> Required action 1: Pull out each line of the rows below that contains the word "Find", and copy every such line in full.

::: Excerpt

We expect the stories we collect to be diverse. They may illustrate the excitement of food entrepreurship, the frustration of food access related to age or income, what it’s like living in a food desert, what it feels like to not be able to access ethnic food or fresh produce, successful or failed experiences with gardening or farming, or some other related topic.
Permit me to explain.
RenewLV has been invited to partner with Northampton Community College and other organizations on an NEH (National Endowment for the Humanities) funded project called “Food and the Public Square — The Collective Human Experience.” Throughout the next six months, we’re hosting public forums and programs to generate humanities-based community dialogue about human and cultural values related to food. It’s a fascinating project. You can read more about it here:
This conversation and our end product will be different than our previous community conversations that centered on food policy. This conversation will recognize the powerful impact of personal stories — stories of food, family and community — stories “of the heart.”
During three public lunch/discussions in May, July and October we will be collecting stories about food in the Lehigh Valley. Everyone is invited, but we are especially interested in hearing and recording the stories of the “under-heard.”
Later, an esteemed team of scholars will look at the stories we collect, identify themes and place them in an academic framework.
This will mean that these stories told at our events will be “heard,” in a deep sense, that they will get the attention of the academic community. We are lining up bi-lingual Spanish/English table hosts, so please feel free to invite your native Spanish-speaking friends whose English proficiency might make them otherwise reluctant to participate. And, since most people seem to like Spanish food, we’ll even have some of that for lunch.

::::::

> Required action 2: Duplicate the part of the passage above on collecting food stories that opens with the words containing "During three public" and closes with "that for lunch.".

::: Extracted records

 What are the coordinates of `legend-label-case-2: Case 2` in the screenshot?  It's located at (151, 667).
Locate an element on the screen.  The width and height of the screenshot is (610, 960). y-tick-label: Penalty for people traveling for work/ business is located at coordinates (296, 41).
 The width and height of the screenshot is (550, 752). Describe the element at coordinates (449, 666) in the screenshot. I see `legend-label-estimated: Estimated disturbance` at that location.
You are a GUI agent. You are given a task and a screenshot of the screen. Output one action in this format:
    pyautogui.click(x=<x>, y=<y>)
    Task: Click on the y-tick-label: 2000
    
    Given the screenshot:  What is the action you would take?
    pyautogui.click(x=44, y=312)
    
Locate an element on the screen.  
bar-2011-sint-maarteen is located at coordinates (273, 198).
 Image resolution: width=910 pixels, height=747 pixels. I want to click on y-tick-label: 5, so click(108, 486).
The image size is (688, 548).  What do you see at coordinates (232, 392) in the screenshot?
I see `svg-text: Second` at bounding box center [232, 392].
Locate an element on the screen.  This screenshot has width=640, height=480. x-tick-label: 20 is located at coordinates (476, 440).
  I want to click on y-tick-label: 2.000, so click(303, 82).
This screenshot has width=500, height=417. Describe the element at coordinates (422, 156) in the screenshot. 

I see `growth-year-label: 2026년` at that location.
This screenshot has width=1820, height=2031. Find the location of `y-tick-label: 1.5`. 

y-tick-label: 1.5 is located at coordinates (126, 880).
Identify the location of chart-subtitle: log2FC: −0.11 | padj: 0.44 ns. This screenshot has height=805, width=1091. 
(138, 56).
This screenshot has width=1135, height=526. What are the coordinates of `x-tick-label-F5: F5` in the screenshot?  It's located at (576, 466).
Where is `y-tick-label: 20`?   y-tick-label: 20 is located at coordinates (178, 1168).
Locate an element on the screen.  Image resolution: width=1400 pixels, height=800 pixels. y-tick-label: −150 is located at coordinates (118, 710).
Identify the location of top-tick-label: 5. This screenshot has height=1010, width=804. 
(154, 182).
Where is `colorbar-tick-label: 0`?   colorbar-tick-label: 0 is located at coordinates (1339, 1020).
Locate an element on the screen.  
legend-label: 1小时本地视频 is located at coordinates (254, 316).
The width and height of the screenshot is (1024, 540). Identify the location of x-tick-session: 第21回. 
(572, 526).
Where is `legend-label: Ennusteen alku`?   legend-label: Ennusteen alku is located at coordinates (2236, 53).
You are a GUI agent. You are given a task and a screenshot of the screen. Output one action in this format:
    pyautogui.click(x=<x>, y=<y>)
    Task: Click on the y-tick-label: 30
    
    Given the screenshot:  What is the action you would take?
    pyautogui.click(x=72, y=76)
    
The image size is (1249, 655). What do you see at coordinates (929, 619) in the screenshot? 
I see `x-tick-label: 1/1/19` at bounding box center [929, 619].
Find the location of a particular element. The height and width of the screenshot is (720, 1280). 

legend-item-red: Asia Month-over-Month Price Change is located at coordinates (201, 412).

::::::

> Written solution 1:
This screenshot has width=1820, height=2031. Find the location of `y-tick-label: 1.5`. 
Find the location of a particular element. The height and width of the screenshot is (720, 1280). 

> Written solution 2:
During three public lunch/discussions in May, July and October we will be collecting stories about food in the Lehigh Valley. Everyone is invited, but we are especially interested in hearing and recording the stories of the “under-heard.”
Later, an esteemed team of scholars will look at the stories we collect, identify themes and place them in an academic framework.
This will mean that these stories told at our events will be “heard,” in a deep sense, that they will get the attention of the academic community. We are lining up bi-lingual Spanish/English table hosts, so please feel free to invite your native Spanish-speaking friends whose English proficiency might make them otherwise reluctant to participate. And, since most people seem to like Spanish food, we’ll even have some of that for lunch.